Which doesn't mean I don't text-message men. That takes me back to the guy I was telling you about earlier. Let's call him Scott. About three months ago, I ran into Scott, who is charming and adorable and something of a scoundrel. We chatted and exchanged numbers, whatever, blah-blah. Later that week, I was five pints into an evening with friends and feeling the impatient, irrational call to action of someone who overstayed her welcome on the bar stool. Here's an idea, I thought: I should call Scott! But I was too shy, or too slurry, to actually make a phone call. What I could easily do -- well, what I could do with one eye squinted a bit -- was to type out a note to him and toss it to the satellites. I like to think what I wrote was clever and funny. I suspect it was, "Whatcha doin?"

He was there in less than 30 minutes. Like a pizza.

It was brilliant. So fast! So simple! If only everything in life could be so complication-free. I have always been the girl who wants to keep the party going, who doesn't want to go home when the bar lights cruelly flicker on.

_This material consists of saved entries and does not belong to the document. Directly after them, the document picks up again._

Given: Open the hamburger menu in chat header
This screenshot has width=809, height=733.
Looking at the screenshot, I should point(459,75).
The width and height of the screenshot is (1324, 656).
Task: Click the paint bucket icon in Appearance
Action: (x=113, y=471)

I would never dream of calling someone at 2 a.m. -- OK, I would, and I have, and I'm sorry -- but suddenly, with text messaging, I could just send an unobtrusive "You still out?" to the call list and voilà: instant after-party.

A few days later, Scott texted me at 2 a.m., and I redirected my taxi to his place.

So here's the problem: There's a reason why drunk-dialing someone at 2 a.m. invokes shame and embarrassment. It's because we probably shouldn't be doing it. What we should be doing is taking our asses home, drinking half a bottle of Gatorade and crashing into bed. My drunk self really doesn't need new and improved ways to stay out later, to get into more trouble, to do things I will ultimately regret. Maybe it shouldn't be so easy to get into someone's bedroom at 2 a.m.

For weeks after our late-night rendezvous, Scott would text me in the middle of the night. It didn't matter if I never responded; I would still wake up at least twice a week to find some note from him, shot off at 3 a.m. I vacillated between marveling at his persistence and feeling annoyed by it. After a few weeks of this, it began to dawn on me that these texts were not the personalized messages I had once imagined. (Perhaps you figured this out a while ago. Where were you last month, smarty-pants?) They were probably sent out to a rotating cast of women who were drunk enough, or bored enough, to actually respond. Who were these girls? And was the answer really (really?): Sometimes me?

The other day I asked my friend why she liked to text-message so much. She told me she felt nervous and tongue-tied on the phone, and she liked the way text messages allowed her to be quick and flirty and sly. I asked a male friend the same question, and he told me a story about sending a "perfect text." (It involved a sexual double entendre on the Playstation 3.) The text message is all about the zinger, the crack of the quip, which has its own appeal. Sure, maybe my friends hated the emoticon, maybe they learned to dismiss the bad grammar and the crunched, vowel-less nouns, but none of that was the point, really. What they said about text messaging was no different than what I have always said about e-mail, what my mother might have said about the long missives she once sent to my father: It allowed them to be their better selves, the clever/unflappable/devastating people we all want to be in the calamitous first throes of love.

Still, it would be nice if they could do that in proper English.

Recently, I met a guy I really like. He happens to live in another city, so I don't see him much. We've e-mailed. We've text-messaged. We've talked on the phone. I like all of it, frankly, because when you're fond of someone, any word from them makes you smile. But I did something unusual the other day, just for the hell of it. It was something I hadn't done in years. And because I hadn't done it in so long, it felt new and weird and exciting.

I sat down with my legal pad, and I wrote him a letter.